Input for this task:
================
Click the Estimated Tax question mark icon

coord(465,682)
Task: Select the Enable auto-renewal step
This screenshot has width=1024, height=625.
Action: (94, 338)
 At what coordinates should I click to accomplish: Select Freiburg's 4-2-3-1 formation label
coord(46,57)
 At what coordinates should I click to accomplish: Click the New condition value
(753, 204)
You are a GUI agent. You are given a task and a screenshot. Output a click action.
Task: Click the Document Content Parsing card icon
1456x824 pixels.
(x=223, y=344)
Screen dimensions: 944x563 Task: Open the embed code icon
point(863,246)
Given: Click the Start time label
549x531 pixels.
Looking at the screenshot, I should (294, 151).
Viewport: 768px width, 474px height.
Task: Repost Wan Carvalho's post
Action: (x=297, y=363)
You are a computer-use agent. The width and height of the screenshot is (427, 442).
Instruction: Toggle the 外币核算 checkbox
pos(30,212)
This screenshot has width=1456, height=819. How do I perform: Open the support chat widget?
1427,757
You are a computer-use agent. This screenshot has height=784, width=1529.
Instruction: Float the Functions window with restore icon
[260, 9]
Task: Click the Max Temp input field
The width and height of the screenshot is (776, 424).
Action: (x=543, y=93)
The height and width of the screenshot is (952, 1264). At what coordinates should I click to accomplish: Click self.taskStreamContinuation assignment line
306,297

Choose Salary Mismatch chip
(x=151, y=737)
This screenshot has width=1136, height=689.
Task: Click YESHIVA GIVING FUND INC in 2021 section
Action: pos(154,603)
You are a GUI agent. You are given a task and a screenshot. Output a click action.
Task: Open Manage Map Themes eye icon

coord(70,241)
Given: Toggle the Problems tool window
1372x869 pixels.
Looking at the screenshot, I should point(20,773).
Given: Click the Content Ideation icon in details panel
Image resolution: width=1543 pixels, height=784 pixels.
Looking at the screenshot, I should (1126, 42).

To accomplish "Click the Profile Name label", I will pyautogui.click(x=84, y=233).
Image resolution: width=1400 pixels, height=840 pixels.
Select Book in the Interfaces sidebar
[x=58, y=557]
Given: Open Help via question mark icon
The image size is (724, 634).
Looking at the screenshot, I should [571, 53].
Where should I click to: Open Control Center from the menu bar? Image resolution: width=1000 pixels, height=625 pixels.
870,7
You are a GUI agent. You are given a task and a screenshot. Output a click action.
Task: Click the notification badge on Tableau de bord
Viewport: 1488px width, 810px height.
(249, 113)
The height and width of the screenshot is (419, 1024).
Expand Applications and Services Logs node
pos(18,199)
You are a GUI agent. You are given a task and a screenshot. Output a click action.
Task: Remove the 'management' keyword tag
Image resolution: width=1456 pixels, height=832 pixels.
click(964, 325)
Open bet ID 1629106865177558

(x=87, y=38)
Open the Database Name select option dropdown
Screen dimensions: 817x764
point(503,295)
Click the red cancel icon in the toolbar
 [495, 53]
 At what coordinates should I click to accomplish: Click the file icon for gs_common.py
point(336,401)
================
Work to do: Write out all of the lines above again, swapping "question mark icon" for "help icon" and changing nothing else.

Output below:
Click the Estimated Tax help icon

coord(465,682)
Task: Select the Enable auto-renewal step
This screenshot has width=1024, height=625.
Action: (94, 338)
 At what coordinates should I click to accomplish: Select Freiburg's 4-2-3-1 formation label
coord(46,57)
 At what coordinates should I click to accomplish: Click the New condition value
(753, 204)
You are a GUI agent. You are given a task and a screenshot. Output a click action.
Task: Click the Document Content Parsing card icon
1456x824 pixels.
(x=223, y=344)
Screen dimensions: 944x563 Task: Open the embed code icon
point(863,246)
Given: Click the Start time label
549x531 pixels.
Looking at the screenshot, I should (294, 151).
Viewport: 768px width, 474px height.
Task: Repost Wan Carvalho's post
Action: (x=297, y=363)
You are a computer-use agent. The width and height of the screenshot is (427, 442).
Instruction: Toggle the 外币核算 checkbox
pos(30,212)
This screenshot has width=1456, height=819. How do I perform: Open the support chat widget?
1427,757
You are a computer-use agent. This screenshot has height=784, width=1529.
Instruction: Float the Functions window with restore icon
[260, 9]
Task: Click the Max Temp input field
The width and height of the screenshot is (776, 424).
Action: (x=543, y=93)
The height and width of the screenshot is (952, 1264). At what coordinates should I click to accomplish: Click self.taskStreamContinuation assignment line
306,297

Choose Salary Mismatch chip
(x=151, y=737)
This screenshot has width=1136, height=689.
Task: Click YESHIVA GIVING FUND INC in 2021 section
Action: pos(154,603)
You are a GUI agent. You are given a task and a screenshot. Output a click action.
Task: Open Manage Map Themes eye icon

coord(70,241)
Given: Toggle the Problems tool window
1372x869 pixels.
Looking at the screenshot, I should point(20,773).
Given: Click the Content Ideation icon in details panel
Image resolution: width=1543 pixels, height=784 pixels.
Looking at the screenshot, I should (1126, 42).

To accomplish "Click the Profile Name label", I will pyautogui.click(x=84, y=233).
Image resolution: width=1400 pixels, height=840 pixels.
Select Book in the Interfaces sidebar
[x=58, y=557]
Given: Open Help via help icon
The image size is (724, 634).
Looking at the screenshot, I should [571, 53].
Where should I click to: Open Control Center from the menu bar? Image resolution: width=1000 pixels, height=625 pixels.
870,7
You are a GUI agent. You are given a task and a screenshot. Output a click action.
Task: Click the notification badge on Tableau de bord
Viewport: 1488px width, 810px height.
(249, 113)
The height and width of the screenshot is (419, 1024).
Expand Applications and Services Logs node
pos(18,199)
You are a GUI agent. You are given a task and a screenshot. Output a click action.
Task: Remove the 'management' keyword tag
Image resolution: width=1456 pixels, height=832 pixels.
click(964, 325)
Open bet ID 1629106865177558

(x=87, y=38)
Open the Database Name select option dropdown
Screen dimensions: 817x764
point(503,295)
Click the red cancel icon in the toolbar
 [495, 53]
 At what coordinates should I click to accomplish: Click the file icon for gs_common.py
point(336,401)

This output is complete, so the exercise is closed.